Tiktaalik: Those are our emissions that we have exported to china. Your TV, Phone, etc etc isn't built in NA.
vogu66: The article has comments on pubpeer (below) and comments on the pre-print page. https://pubpeer.com/publications/973ABFB81F504E8CB1B50E941CF...The gist of several comments is that the paper does not actually demonstrate an accelerated global warming, but instead an acceleration of anthropogenic global warming, when removing the influence of several natural factors. To be clear, they are not discussing the fact that there is global warming, just saying that currently, we cannot say that global warming has been getting faster after 2010 with statistical certainty.
danny_codes: Bro what are you talking about. Nuclear power exists. You simply scale one we have now by 10x and buy BYDs EV capacity for 5 years and you’re done.It’s not even particularly expensive relative to GDP.
tlogan: Sadly, it does not come from other states. It comes from other countries which, amazingly, tend to have much less strict environmental regulations.Yes, California is a little cleaner because we have fewer refineries and gas is more expensive, but globally we are probably about even.
_aavaa_: The argument isn’t that the whole earth becomes inhospitable. But that certain regions do, and the rest will have their climate differ drastically.If you live on the coast and the water level rises, your home is inhospitable, even if someone 100mi inland is fine.If you live in a region that usually was 90F in the summer and is now >110F regularly, that’s going to cause problem.

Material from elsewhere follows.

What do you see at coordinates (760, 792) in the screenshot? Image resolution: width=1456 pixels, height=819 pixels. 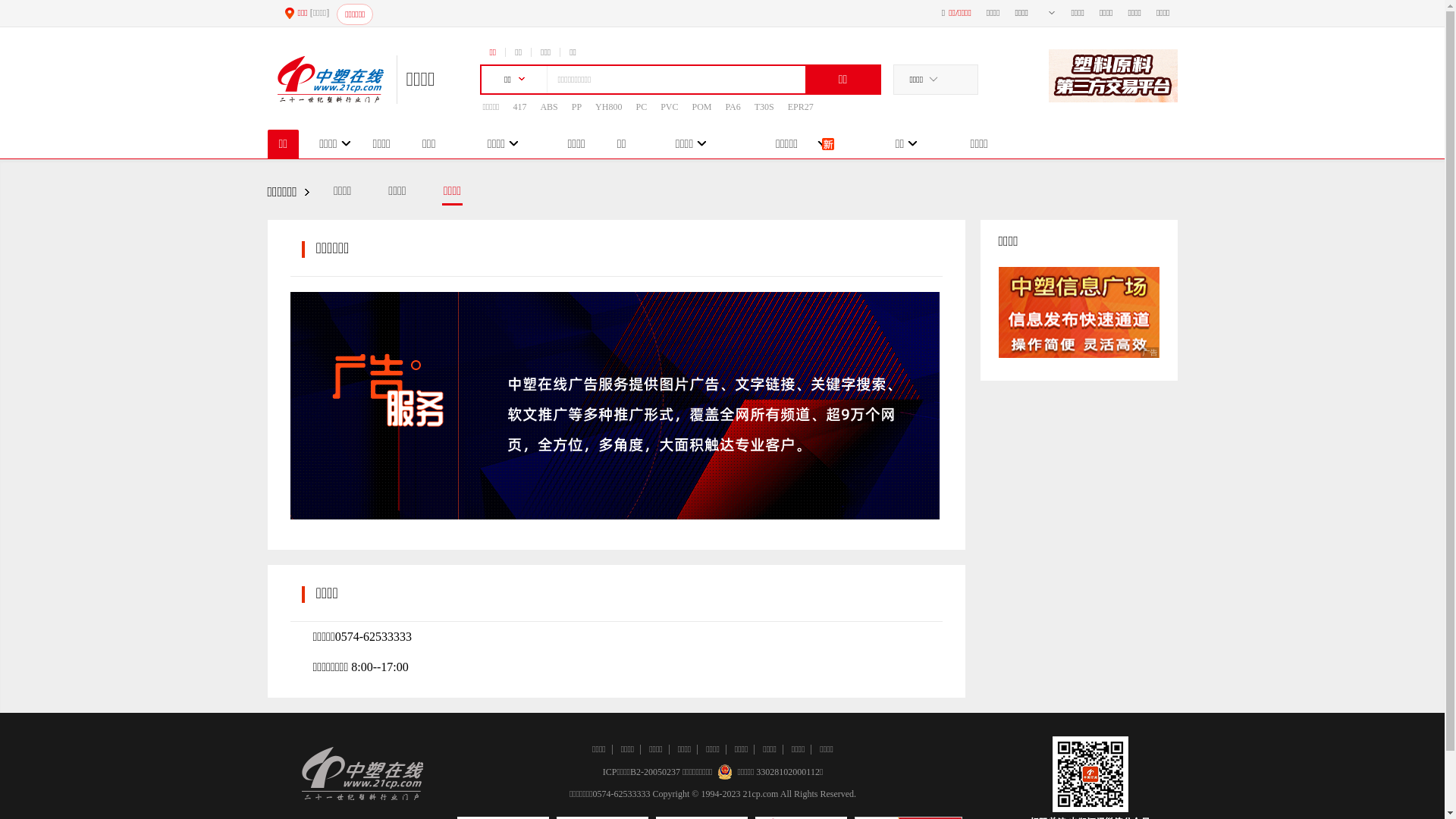 I see `'21cp.com'` at bounding box center [760, 792].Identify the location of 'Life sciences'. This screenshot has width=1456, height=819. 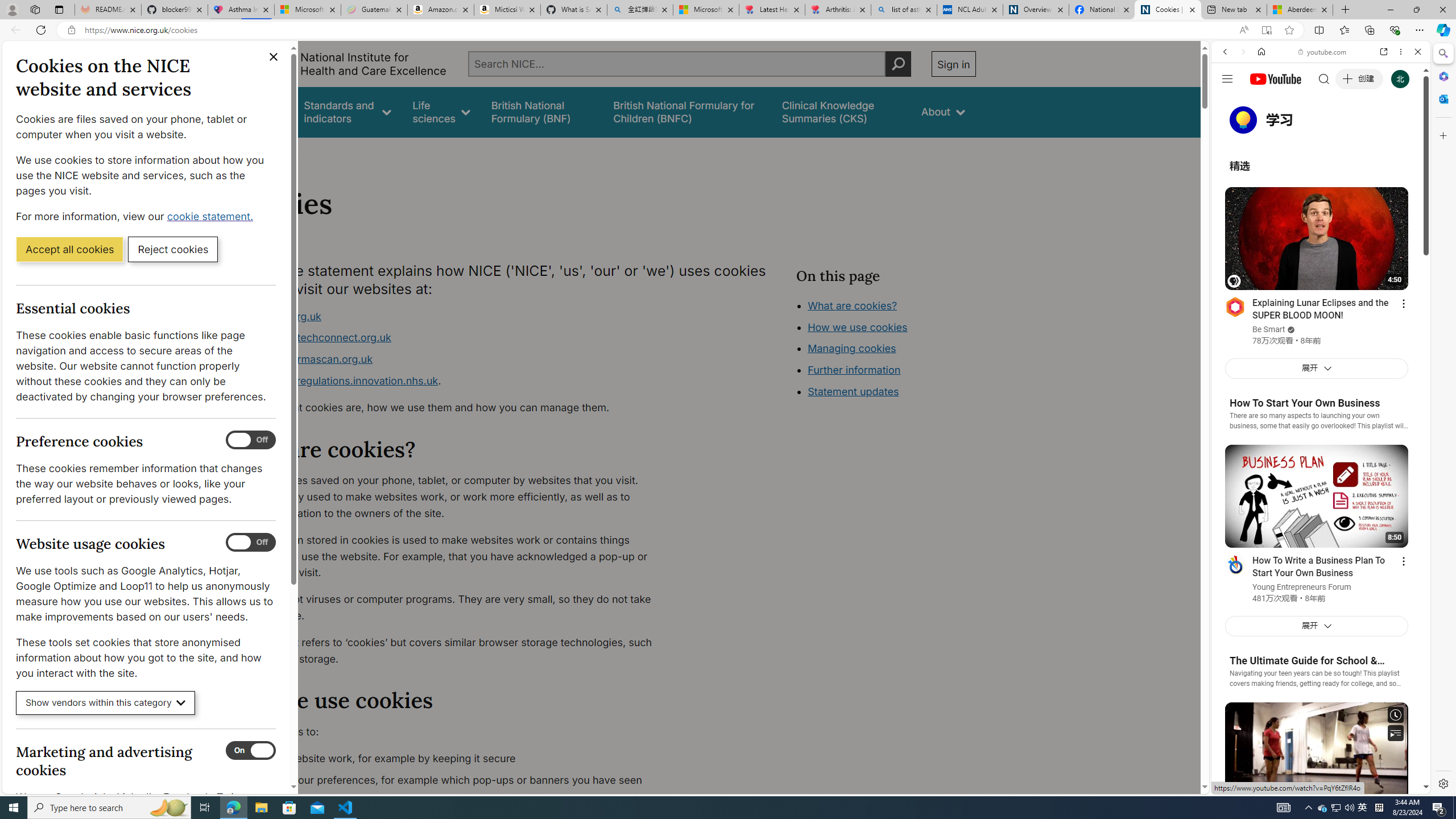
(440, 111).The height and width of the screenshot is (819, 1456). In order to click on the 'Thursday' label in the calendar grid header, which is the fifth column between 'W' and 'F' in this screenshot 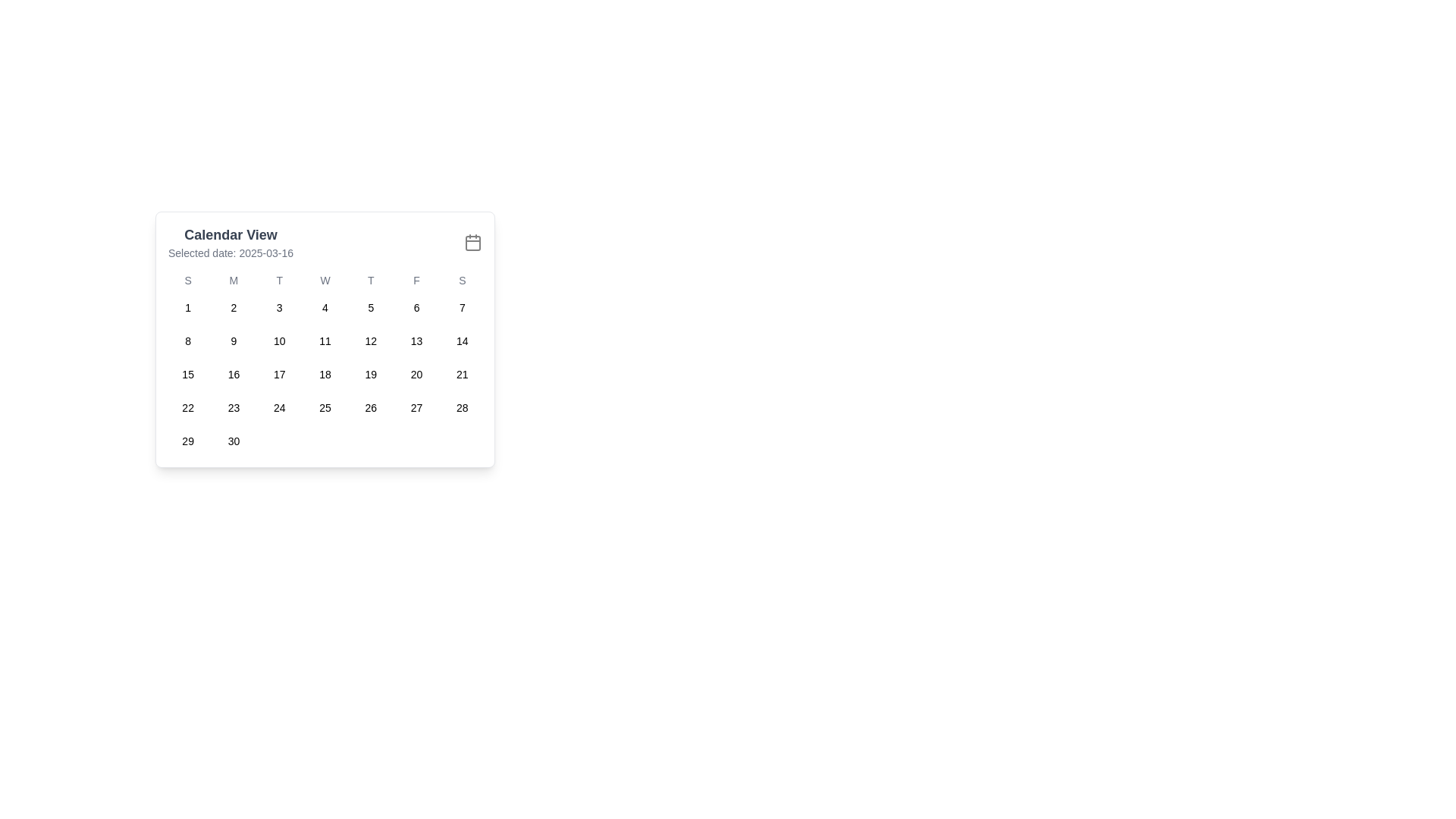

alexk307: There isn't enough fossil fuels in the ground for us to burn to cause a 20F+ increase in annual summer temperatures globally...
wewtyflakes: Their argument is not predicated on a 20F+ temp rise globally; their argument is about regions.
danny_codes: Physically that’s not the case.Scaled up nuclear power could be had for $3-4B a gigawatt/h. We waste say $1T a year on basic things, like not having universal healthcare. So a simple policy change would let us build about 300 reactors a years, after some scaling period. The excess energy can be used to turn C02 back into oil.It’s not technically that difficult, we just chose to waste money on stupid things and rich people toys instead.Energy abundance is simply the choose to build nuclear power plants at scale
shrubby: We could chop of a quarter of total emissions (directly + rewilding effect) by ending factory animal production and swapping to plant based.Another quarter from the top 5 percent emissions that have practically nothing to do with the wellbeing, but only social comparison mechanisms (envy, herd mentality).But for that humanity would need leaders that are not either idiots, corrupt or spineless and toothless.But hey, I guess that's too much to ask, after all we're talking about unconscious reactive species that's only rumored to have brains or morals.
xandrius: I can barely get some people to do a week off eating red meat, imagine going cold turkey completely. If people haven't revolted about other stuff they definitely will for saving their meat consumption.
logicchains: The scientific method is making testable predictions. You can look back 10, 20, 30, 40 years at the predictions of sea level rise made by climate scientists, and the sea level today is nowhere near where they predicted it would rise to. If someone's continuously making incorrect predictions it's not reasonable to assume their predictions will suddenly become accurate, especially when there's no feedback loop to weed out people making bad predictions (unlike e.g. in finance where people whose models have little predictive power eventually go bankrupt). No climate scientist has lost their job for making incorrect predictions of sea level rise twenty years ago.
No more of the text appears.